京都は碁盤目状に道が通っていて、わかりやすい。
そして1000年以上の歴史があるうえにかつて首都であった事から歴史上の人物や出来事にまつわる事柄に事欠かない。
それは街を巡る道にも息づいている。
そんな歴史の研究者としての視点だけでなく、そのお人柄から周囲の京都人に誘われる地元の祭りやイベントの話、更には警護につく警察官とのやりとりなど話が飽きない。
本当にこの人は皇族でありながら地元に人にも分け隔てなく接する親しみやすい人なのだろうとわかる話ばかり。

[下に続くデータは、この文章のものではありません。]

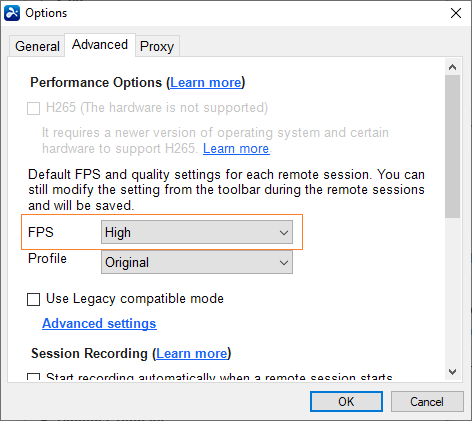Switch to the Proxy tab
Image resolution: width=472 pixels, height=421 pixels.
click(157, 46)
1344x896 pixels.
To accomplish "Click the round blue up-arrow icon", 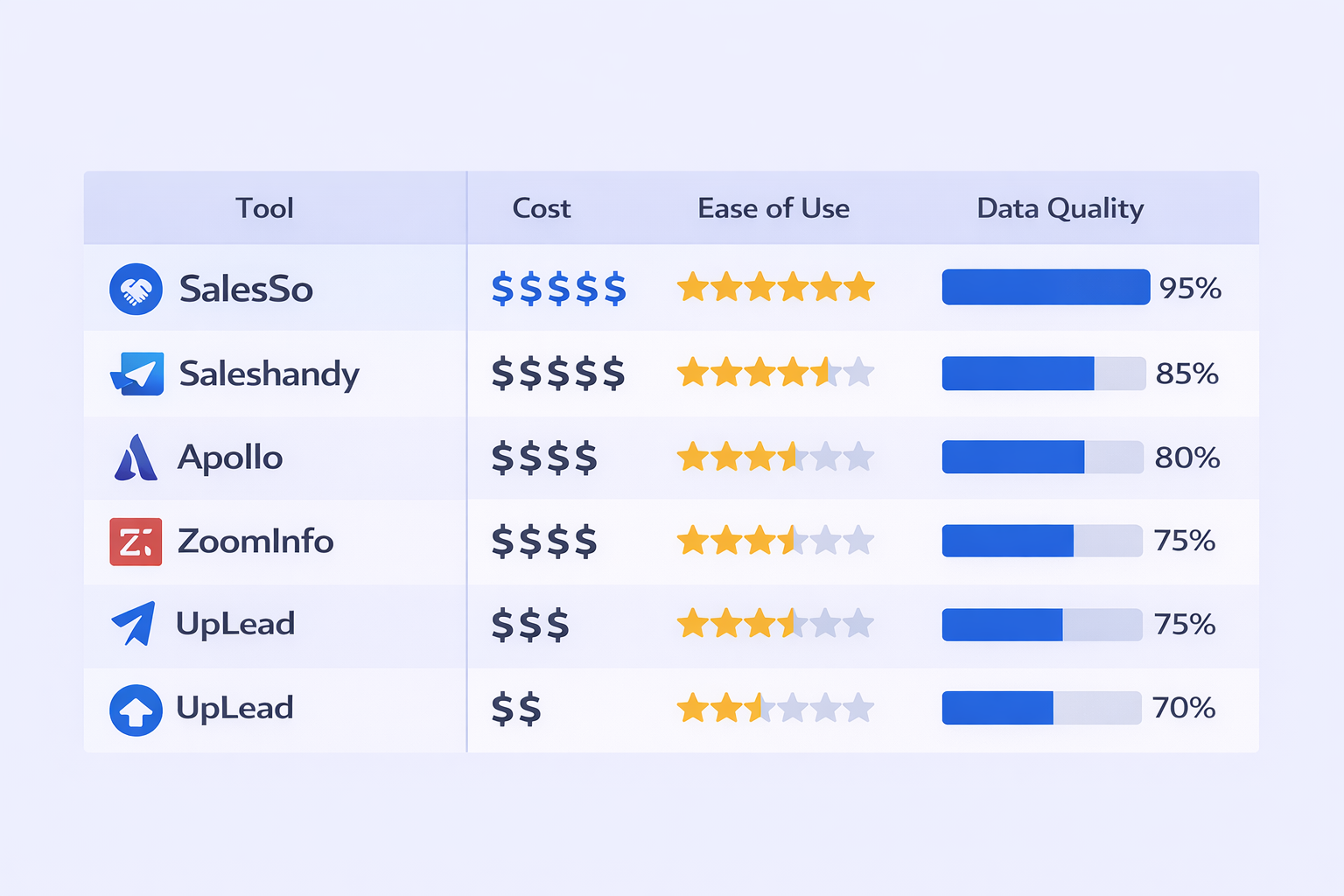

関西に住んでいて恥ずかしながら京都の伝統行事には触れた事が無かったので、本書を参考に行ってみたいと思った。
なお、警察官とのやりとりでハッとしたのが、
「私は皇族として警察官に命がけで護られている。では警察官が「この人を護れて良かった」と言われる人物であれているだろうか」 という話があった。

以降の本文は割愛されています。